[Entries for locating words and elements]
┄┄┄┄┄┄┄┄┄┄

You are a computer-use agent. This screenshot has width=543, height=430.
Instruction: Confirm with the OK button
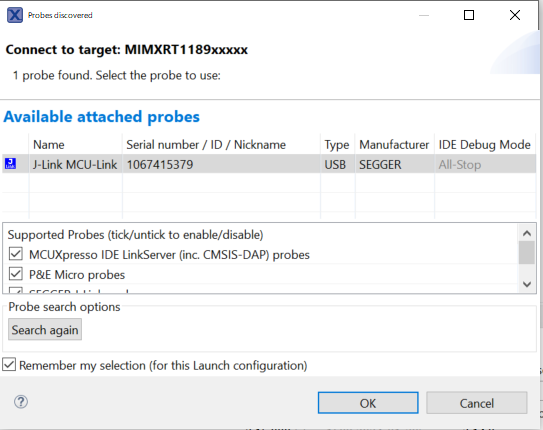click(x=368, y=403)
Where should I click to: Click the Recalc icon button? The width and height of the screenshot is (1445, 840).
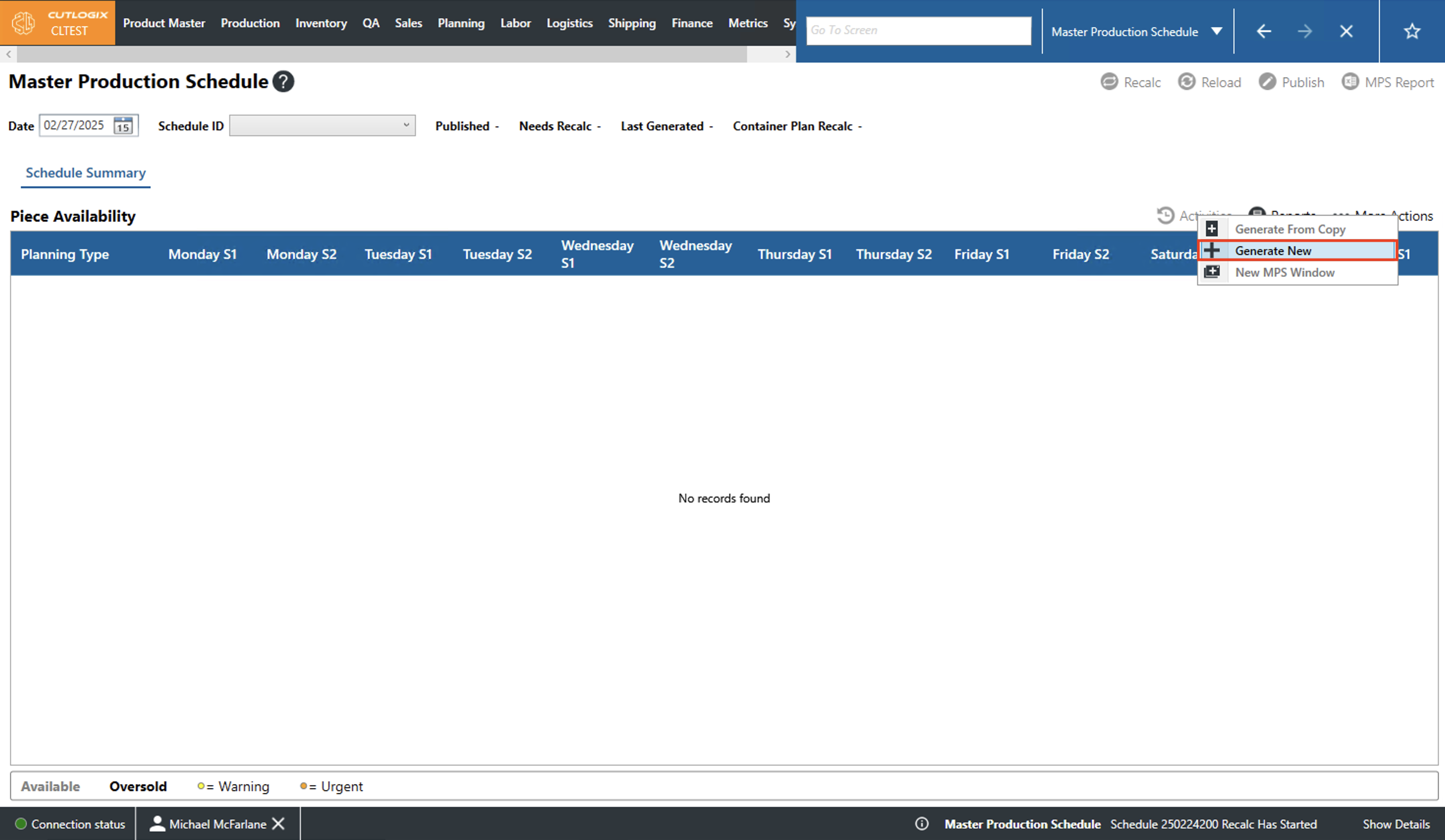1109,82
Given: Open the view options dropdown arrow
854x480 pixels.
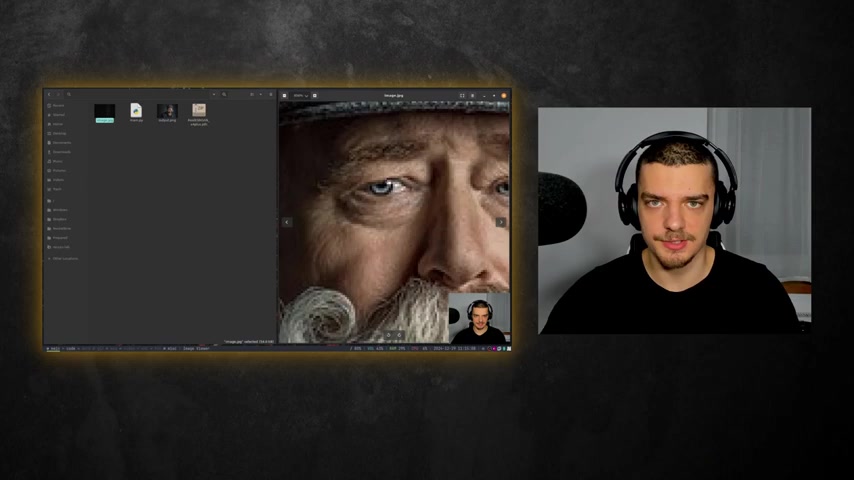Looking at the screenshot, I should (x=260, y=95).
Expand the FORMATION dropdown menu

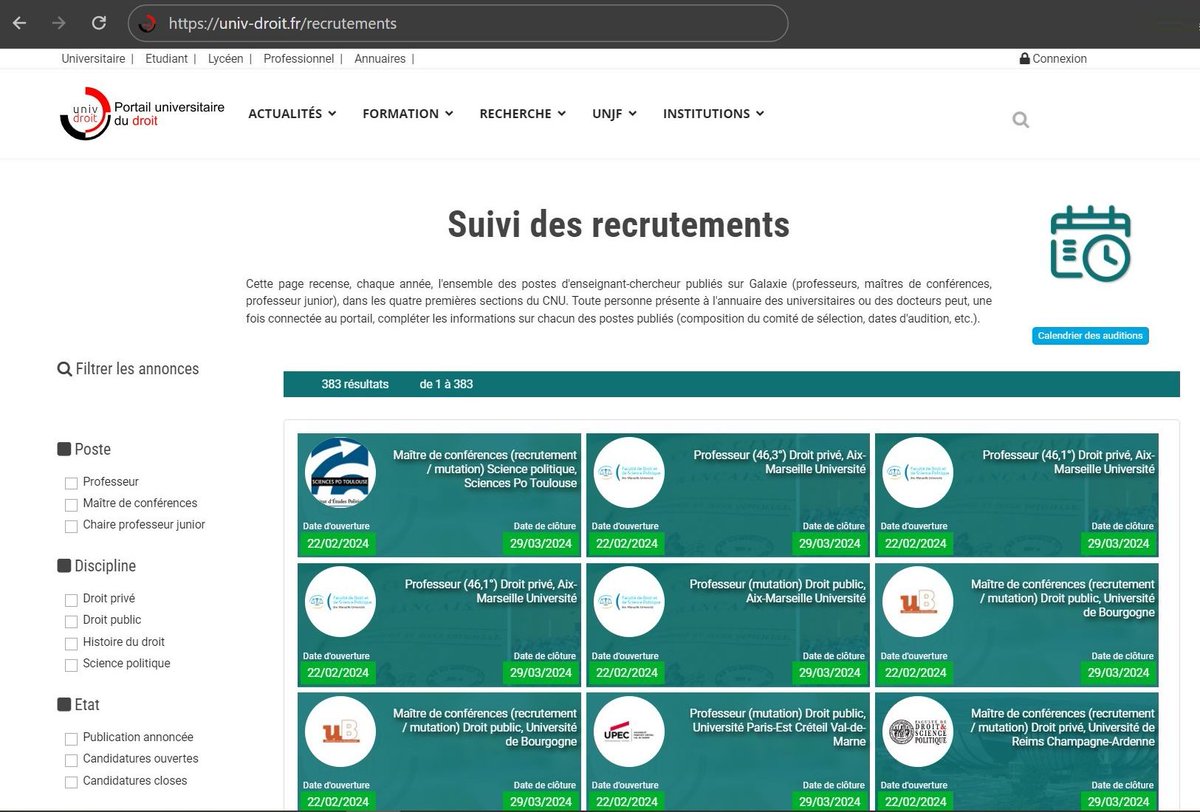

┄┄┄┄┄┄┄┄┄┄

- STATED GOAL -
Transcribe every line of the material above word for word, omitting the pictures.

- EXERCISE ANSWER -
You are a computer-use agent. This screenshot has width=543, height=430.
Instruction: Confirm with the OK button
click(x=368, y=403)
Where should I click to: Click the Recalc icon button? The width and height of the screenshot is (1445, 840).
1109,82
Given: Open the view options dropdown arrow
854x480 pixels.
Looking at the screenshot, I should (x=260, y=95).
Expand the FORMATION dropdown menu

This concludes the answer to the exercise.